A Novel Risk Model Based on Autophagy Pathway Related Genes for Survival Prediction in Lung Adenocarcinoma

BACKGROUND: Autophagy has a principal role in mediating tumor cell metabolism. However, the role of autophagy-pathway-related genes (APRGs) as prognostic markers remains obscure in lung adenocarcinoma (LUAD). More potential prognostic biomarkers are needed to deepen our understanding to explore the prognostic role of APRGs in LUAD. MATERIAL/METHODS: We used The Cancer Genome Atlas (TCGA) database to identify differentially expressed APRGs. Cox proportional hazard regression was used to identify prognostic APRGs, and then a risk model was constructed. The efficacy of the risk model was confirmed using a testing group. Lastly, we explored mutational signatures of prognostic of APRGs. T-tests were used to analyze all the expression patterns of genes by SPSS 19.0. RESULTS: Using TCGA database, 5 differently expressed APRGs were identified in LUAD patients, and functional enrichment analyze of the genes that were closely associated with the survival status in LUAD patients.
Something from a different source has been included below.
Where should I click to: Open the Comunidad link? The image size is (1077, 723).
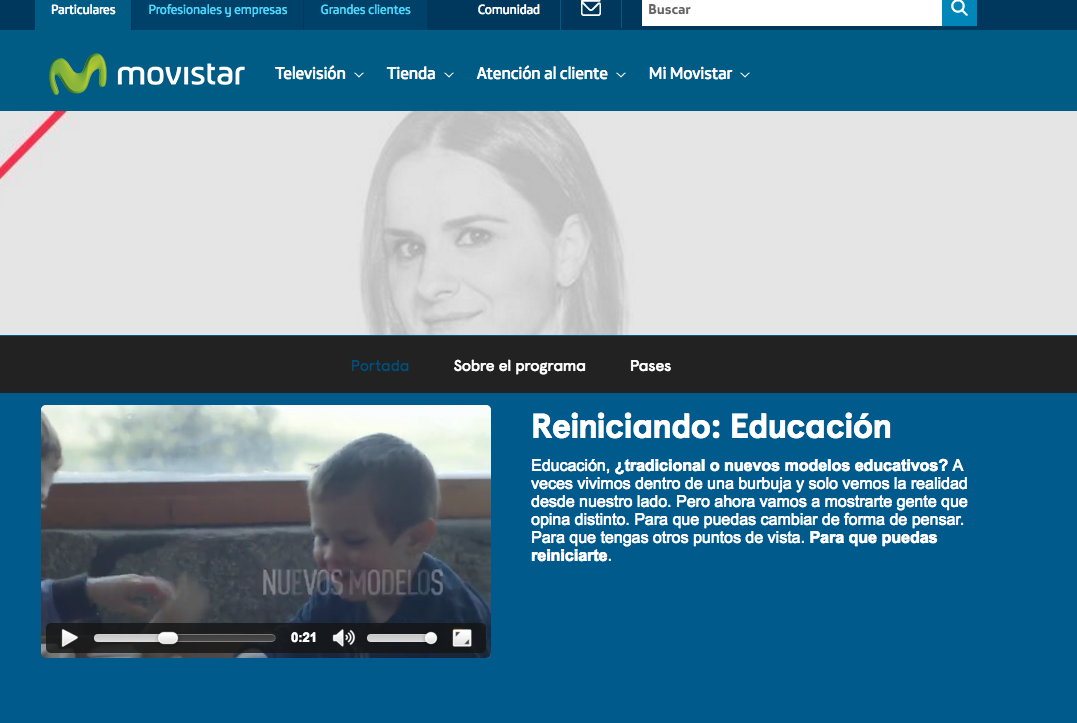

Cox proportional hazard regression was facilitated to identify 9 APRGs (CCR2, LAMP1, RELA, ATG12, ATG9A, NCKAP1, ATG10, DNAJB9, and MBTPS2). Multivariate Cox proportional hazards regression analyses further identified 5 key prognostic APRGs (CCR2, LAMP1, RELA, ATG12, and MBTPS2) that were closely related to the survival status in LUAD. Then the prognostic scores based on the 5 genes as independent prognostic indicators were constructed for overall survival (OS) of LUAD patients; area under the curve (AUC) values >0.70 (all P<0.05). The efficacy of prognostic scores was confirmed by data from the testing group and showed significant differences between the low-risk and the high-risk groups for OS (P<0.05). CONCLUSIONS: The risk model based on the construction of 5 APRGs can predict the prognosis of patients with LUAD, which may potentially predict prognostic signatures for LUAD.